▶ _PASSAGE SHOWN_:
— start —

March 23rd, 2014 § § permalink
Links for my (brief) project introduction at our Association of Asian Studies Roundtable on Saturday, March 29th, entitled “Charting the Digital in Asian Studies: Promises, Realities, and the Future of Teaching and Research”:
TaipingCivilWar.org — the website created by my sophomore methods colloquium at the University of Mary Washington (Fall 2013)
History 297 – course website associated for methods colloquium (see for syllabus, etc.)
“Reworking the Methods Course” – see for a summary review of the course at its conclusion (and see ongoing posts at this same Detour Ahead blog for discussion of a new version of the course for next fall, one that focuses on the Boxer Uprising.)

— end —

▶ _RECORDED INFORMATION_:

— start —

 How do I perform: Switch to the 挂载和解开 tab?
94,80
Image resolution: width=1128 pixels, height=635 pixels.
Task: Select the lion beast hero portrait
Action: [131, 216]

— end —

▶ _WRITTEN INSTRUCTION 1_:
In the roundtable post, condense the paragraph that begins “Reworking the Methods Course” while preserving its main facts.
▶ _WRITTEN INSTRUCTION 2_:
Reproduce the roundtable post verbatim from "March 23rd, 2014" to "the Boxer Uprising.)".

▶ _RIGHT ANSWER 1_:
“Reworking the Methods Course” offers a summary review of the course at its conclusion. Ongoing posts on the same Detour Ahead blog discuss a new version of the course for next fall that focuses on the Boxer Uprising.

▶ _RIGHT ANSWER 2_:
March 23rd, 2014 § § permalink
Links for my (brief) project introduction at our Association of Asian Studies Roundtable on Saturday, March 29th, entitled “Charting the Digital in Asian Studies: Promises, Realities, and the Future of Teaching and Research”:
TaipingCivilWar.org — the website created by my sophomore methods colloquium at the University of Mary Washington (Fall 2013)
History 297 – course website associated for methods colloquium (see for syllabus, etc.)
“Reworking the Methods Course” – see for a summary review of the course at its conclusion (and see ongoing posts at this same Detour Ahead blog for discussion of a new version of the course for next fall, one that focuses on the Boxer Uprising.)